# TASK TO COMPLETE
Give back, word for word, the lines in the listing below from the one holding "Given: Select the" down to the one holding "Viewport: 1450px width, 838px height.", both ends included.

# GIVEN INFORMATION
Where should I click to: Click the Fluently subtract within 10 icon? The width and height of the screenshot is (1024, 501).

---

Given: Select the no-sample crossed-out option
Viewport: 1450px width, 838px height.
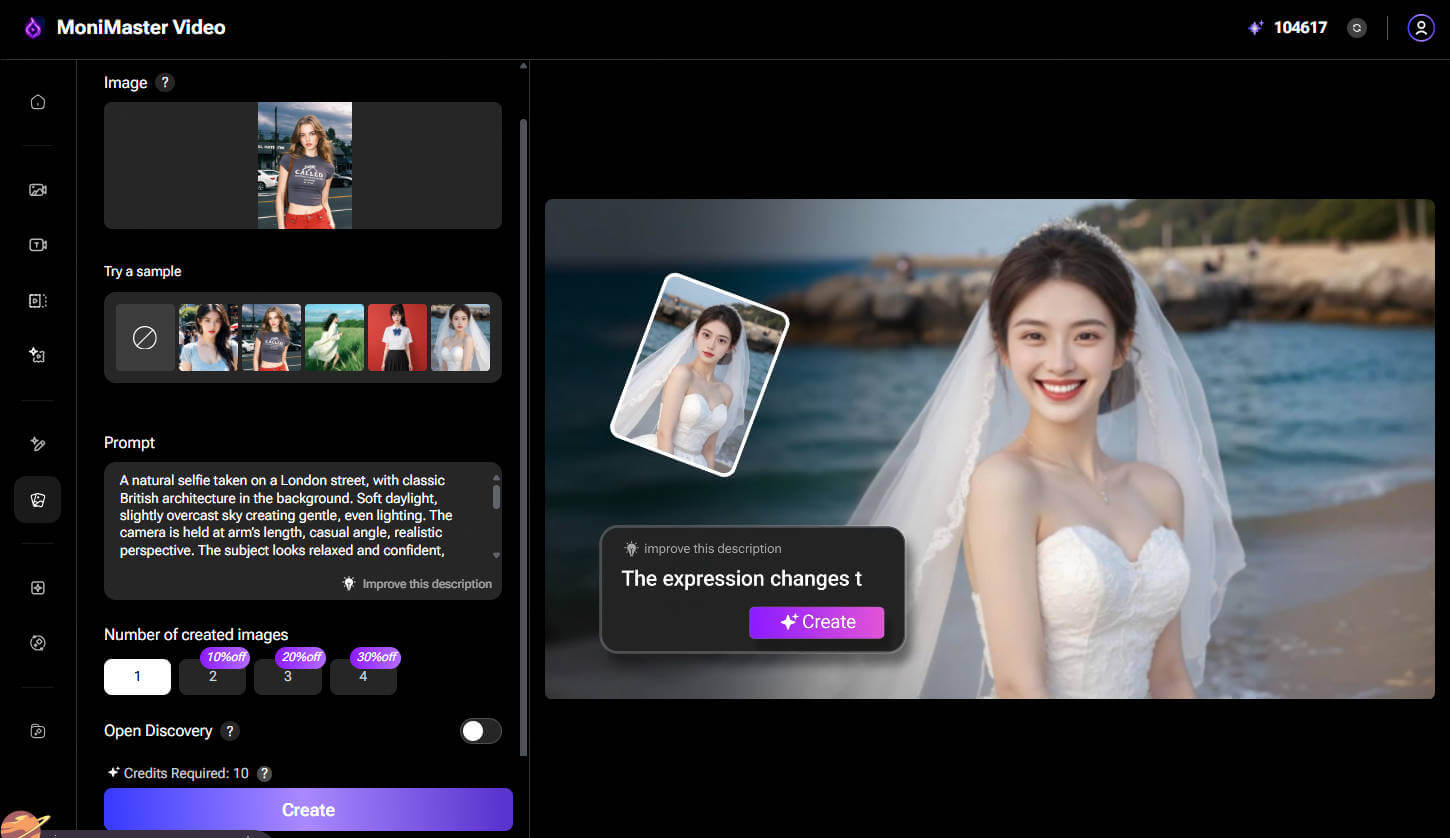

==

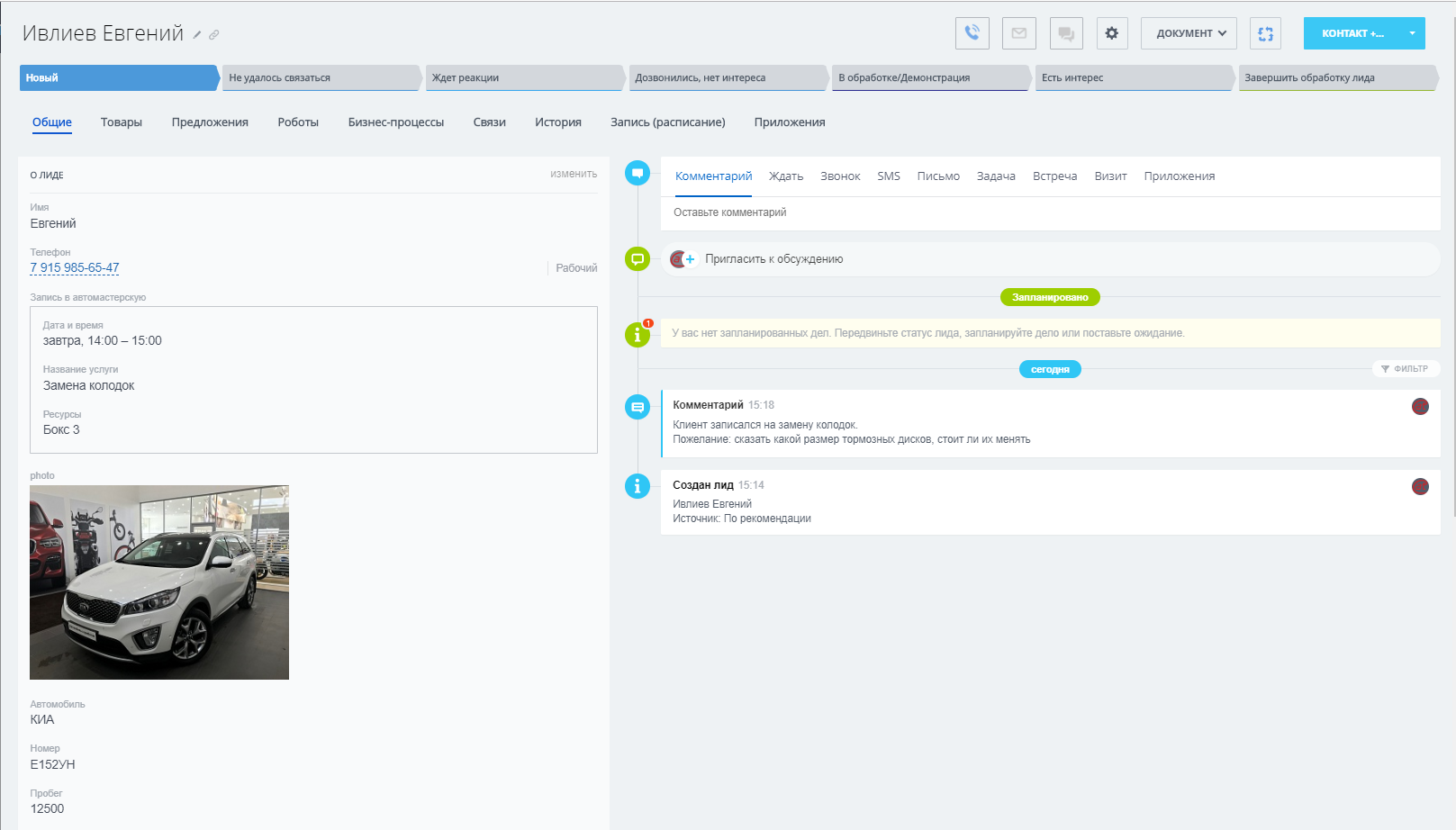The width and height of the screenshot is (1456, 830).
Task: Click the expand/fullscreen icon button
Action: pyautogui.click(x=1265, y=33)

# WRITTEN ANSWER
Given: Select the no-sample crossed-out option
Viewport: 1450px width, 838px height.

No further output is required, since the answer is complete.